WSJ: China Utilizing Hometown Associations in US

(Dreamstime)

Chinese hometown associations, which have been in Chinatowns in New York City and nationwide since the 1850s to help immigrants combat discrimination, are increasingly being used by Beijing to influence U.S. politics, according to investigations.

New York City has more than 100 of the associations, and in the past two years, at least 10 indictments from the Department of Justice have implicated organization leaders of illegal activities, The Wall Street Journal reported Tuesday.

One of the cases accuses two Fujian association principals of acting as Beijing agents and setting up a covert Chinese police station at their association premises in Manhattan’s Chinatown.

In another case, the former head of a business association for people from Shandong province entered a guilty plea to federal charges of acting as a foreign agent. The charges involved pressuring a U.S. resident to surrender to prosecutors in the province. 

The DOJ said the tactics were part of a Chinese government plan to repatriate Chinese expats being sought in investigations and included threatening his family with “endless misery” if he resisted their efforts. 

The federal investigations have also come to involve politicians, drawing questions from the public concerning New York’s Rep. Grace Meng, a Democrat elected to Congress in 2012. 

Authorities say in April 2019, while Meng was on Capitol Hill, two leaders of the Henan Association of Eastern America, which the congresswoman has been associated with for years, were delivering a letter of appreciation she’d written to the head of an international Chinese Communist Party influence operation. 

The Henan association has been named as being central to allegations that New York Gov. Kathy Hochul’s office had a mole working in it, and Meng has been distancing itself from the group that has described her as its vice chair for years. 

Chinese leader Xi Jinping took power in 2012, the same year Meng was elected, and restored the Communist Party’s United Front Work Department. 

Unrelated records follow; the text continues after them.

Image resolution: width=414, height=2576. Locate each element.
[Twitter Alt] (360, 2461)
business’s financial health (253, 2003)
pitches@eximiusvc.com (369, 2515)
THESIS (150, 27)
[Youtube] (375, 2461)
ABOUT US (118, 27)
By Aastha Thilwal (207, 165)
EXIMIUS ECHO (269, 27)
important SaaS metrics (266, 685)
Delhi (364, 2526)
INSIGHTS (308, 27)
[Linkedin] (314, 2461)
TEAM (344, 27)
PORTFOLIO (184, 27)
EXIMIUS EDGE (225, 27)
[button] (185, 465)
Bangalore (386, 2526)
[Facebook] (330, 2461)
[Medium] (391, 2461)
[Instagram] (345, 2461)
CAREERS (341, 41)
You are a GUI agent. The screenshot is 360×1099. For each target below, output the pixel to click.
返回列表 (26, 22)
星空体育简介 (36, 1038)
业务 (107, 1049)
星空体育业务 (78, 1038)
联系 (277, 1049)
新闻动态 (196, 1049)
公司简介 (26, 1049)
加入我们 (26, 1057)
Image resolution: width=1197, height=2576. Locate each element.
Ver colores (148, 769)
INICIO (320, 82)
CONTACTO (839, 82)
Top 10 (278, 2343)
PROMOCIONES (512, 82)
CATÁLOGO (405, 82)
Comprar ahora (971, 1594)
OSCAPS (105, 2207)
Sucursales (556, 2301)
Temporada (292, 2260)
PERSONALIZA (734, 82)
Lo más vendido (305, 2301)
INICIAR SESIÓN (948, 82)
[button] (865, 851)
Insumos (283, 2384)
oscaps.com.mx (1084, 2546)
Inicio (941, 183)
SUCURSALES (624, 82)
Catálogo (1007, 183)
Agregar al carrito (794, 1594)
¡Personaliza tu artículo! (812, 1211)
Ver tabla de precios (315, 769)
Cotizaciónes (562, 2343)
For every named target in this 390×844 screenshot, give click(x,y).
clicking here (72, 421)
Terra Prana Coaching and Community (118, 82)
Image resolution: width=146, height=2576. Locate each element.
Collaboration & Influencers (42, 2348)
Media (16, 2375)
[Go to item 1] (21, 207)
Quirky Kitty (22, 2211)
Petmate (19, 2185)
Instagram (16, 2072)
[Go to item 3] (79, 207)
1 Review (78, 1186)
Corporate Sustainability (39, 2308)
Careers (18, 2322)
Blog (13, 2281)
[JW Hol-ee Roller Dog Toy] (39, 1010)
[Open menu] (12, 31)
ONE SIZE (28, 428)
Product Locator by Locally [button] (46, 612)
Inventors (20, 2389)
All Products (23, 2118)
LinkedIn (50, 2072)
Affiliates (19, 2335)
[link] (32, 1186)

United Front has been cultivating hometown associations to harass Chinese activists in the United States, according to the U.S.-China Economic and Security Review Commission.

Many Chinese hometown associations appear apolitical or oppose Beijing, and some just allow meeting places for Chinese immigrants to meet with each other, but rights groups say other associations have been harassing critics of China. 

Last year, when Chinese President Xi Jinping visited San Francisco, several hometown association members also arrived in the city. The Hong Kong Democracy Council and Students for a Free Tibet documented 34 instances of harassment, intimidation, and assault during the visit, including some that used Chinese flags as weapons. 

Meanwhile last September, a federal indictment charged Linda Sun, a former aide for Hochul and ex-Gov. Andrew Cuomo, charging her with coordinating official business with Chinese authorities while using the Henan association’s leadership as an intermediary. 

She has denied charges against her. 

Meng and Sun were both mentored by the same immigration rights leader, with Sun working for Meng before Cuomo hired her. 

Sun’s indictment didn’t name Meng or suggest wrongdoing on her part. But it alleged that the two Henan association leaders who carried her letter to China were working with Sun to get Hochul, then the lieutenant governor, to visit Henan province. 

The Henan association has also displayed photos of her and the group’s president on its internet page, describing her as a top officer. 

Her grandmother was a co-founder of the group in the 1970s, and she said she’s known association leaders since she was a child. But she denies she had a title with the association, saying that “sometimes these groups get overexcited and may use names of elected officials or VIPs to make them look more credible or important.”

She also said that “like any American patriot,” she is concerned about the threats China’s Communist government poses to the United States. 

She also defended hometown associations. 

“Just like there are groups in other communities, [Chinese immigrants] tend to find people that maybe are from their hometowns, share similar foods and customs and traditions,” she said.